The proof of the lemma then the lemma is given below:
My questions are:
1- Why $V(f_{[a,b]}, P) = V(f_{[a,c]}, P_{1}) + V(f_{[c,b]}, P_{2})$ in equation 19?
2-In the line before inequality (22), why $TV(f_{[u,v]}) = TV(f_{[a,v]}) - TV(f_{[a,u]})$?
Could anyone explain those questions for me, please?

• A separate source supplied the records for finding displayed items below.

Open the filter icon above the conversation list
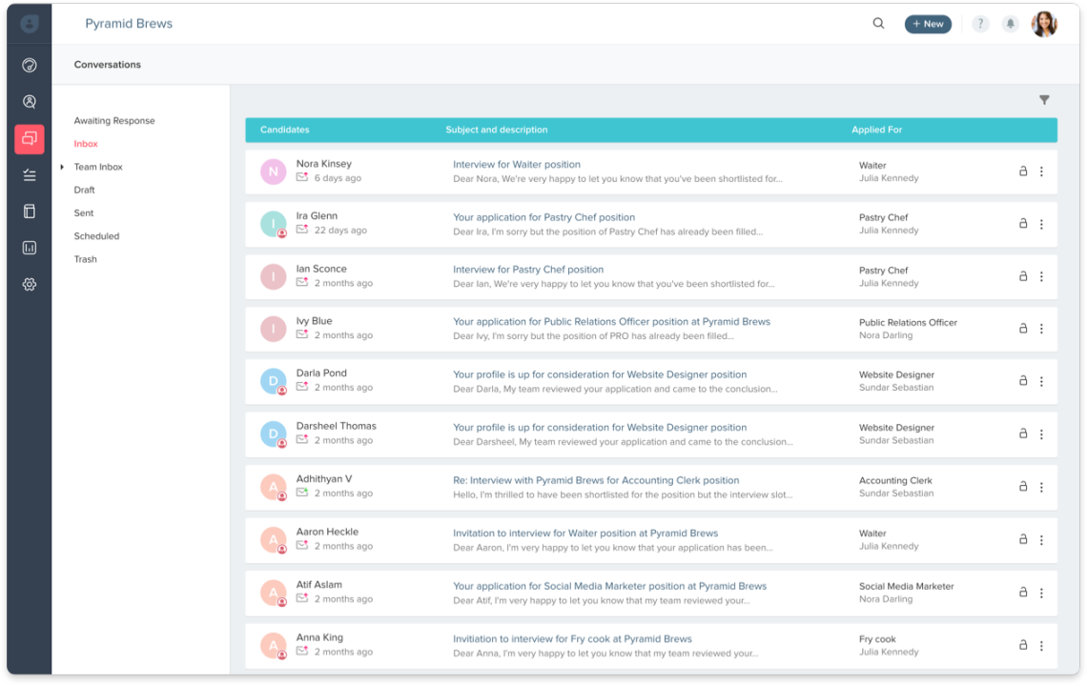 (x=1044, y=99)
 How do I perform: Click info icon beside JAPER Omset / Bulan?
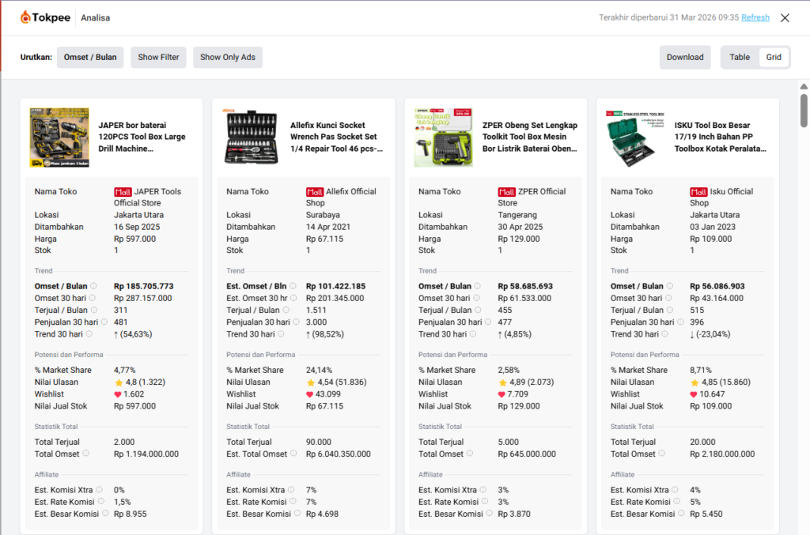[93, 286]
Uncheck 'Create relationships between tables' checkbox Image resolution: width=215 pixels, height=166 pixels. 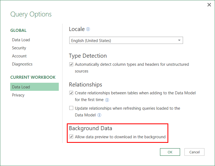coord(71,93)
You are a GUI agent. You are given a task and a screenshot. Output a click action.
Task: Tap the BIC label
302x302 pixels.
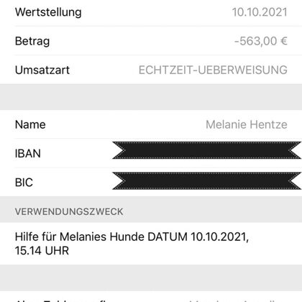[24, 183]
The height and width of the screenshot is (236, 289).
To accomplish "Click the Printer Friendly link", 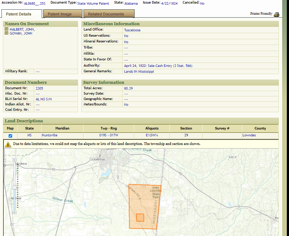I will point(261,14).
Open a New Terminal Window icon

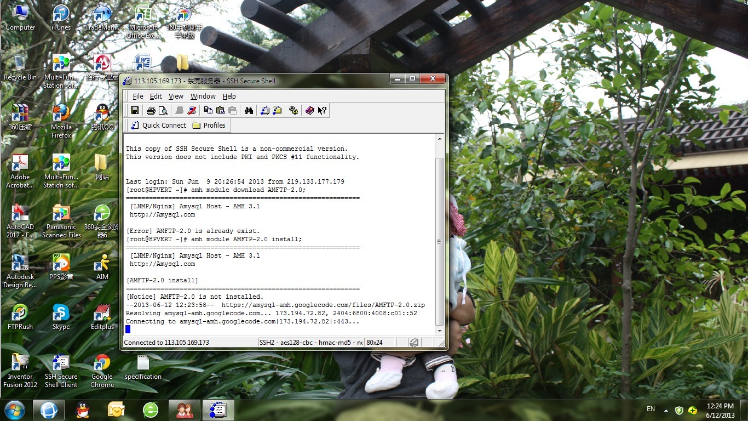[x=265, y=110]
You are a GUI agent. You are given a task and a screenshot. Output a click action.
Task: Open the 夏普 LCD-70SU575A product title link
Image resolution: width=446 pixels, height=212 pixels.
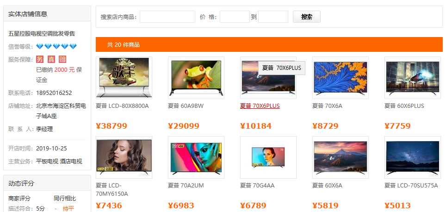tap(411, 186)
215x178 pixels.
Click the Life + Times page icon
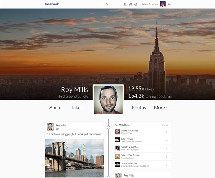pyautogui.click(x=117, y=140)
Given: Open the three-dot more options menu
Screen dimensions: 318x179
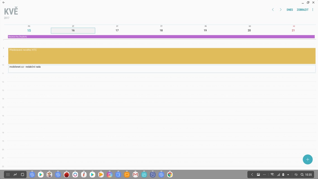Looking at the screenshot, I should tap(313, 10).
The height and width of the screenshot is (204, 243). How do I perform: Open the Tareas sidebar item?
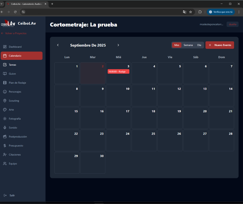[x=12, y=65]
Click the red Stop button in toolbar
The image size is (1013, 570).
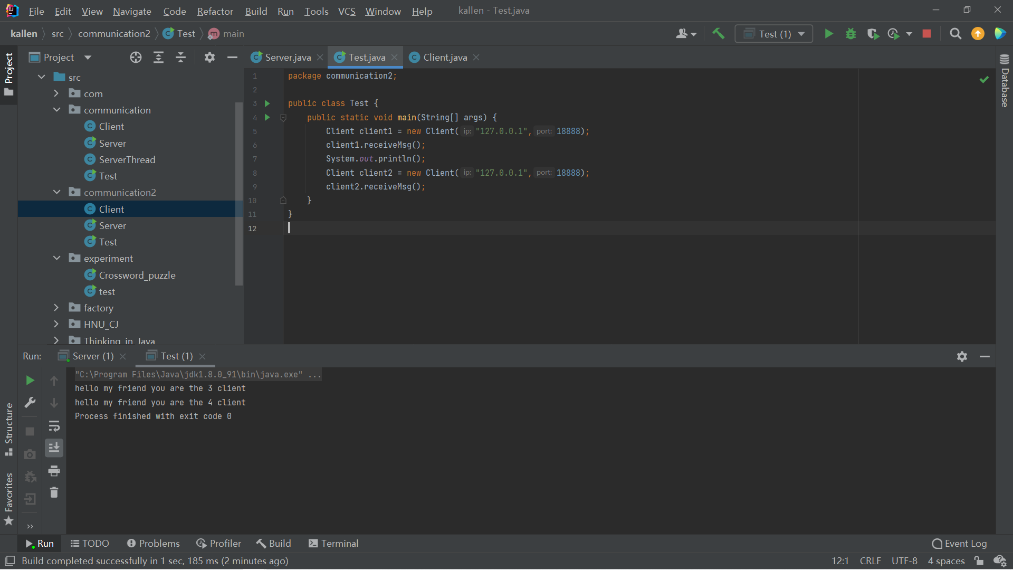click(926, 34)
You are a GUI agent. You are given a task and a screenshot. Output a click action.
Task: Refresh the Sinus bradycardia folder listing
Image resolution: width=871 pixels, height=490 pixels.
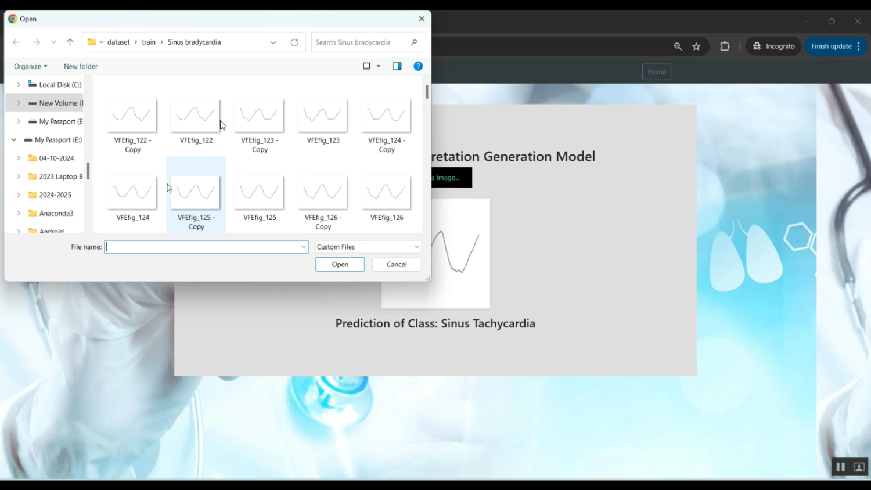(294, 42)
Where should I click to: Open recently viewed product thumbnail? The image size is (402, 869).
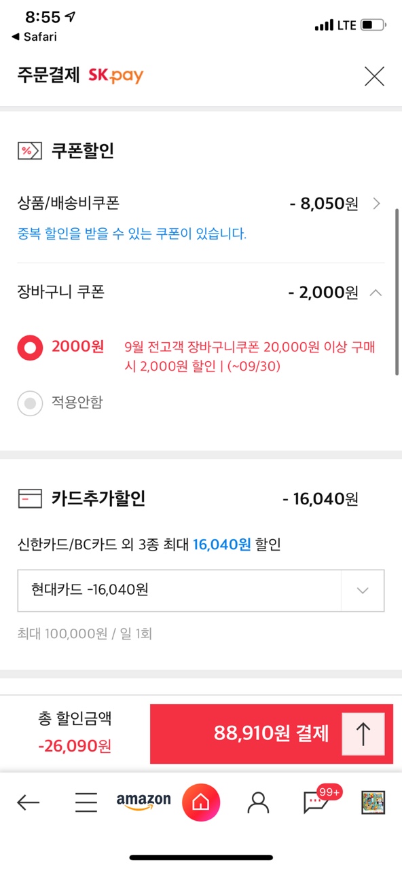click(373, 803)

By hypothesis, partition $P = (x_0,x_1, \ldots, x_n)$ includes $c$ and thus $c = x_j$ for some $j$ with $0 < j < n$. The inducing partitions $P_1$ and $P_2$ are $P_1 = (x_0, \ldots,x_j)$ and $P_2 = (x_j, \ldots, n)$ and we have
$$V(f_{[a,b]},P) =\sum_{k=1}^n |f(x_k) - f(x_{k-1})| = \sum_{k=1}^j |f(x_k) - f(x_{k-1})|+ \sum_{k=j+1}^{n} |f(x_k) - f(x_{k-1})| \\ = V(f_{[a,c]},P_1)+ V(f_{[c,b]},P_2)$$
The result before (22) is a restatement of the previously proved result (21) which follows from (20) with $u = c$ and $v = b$.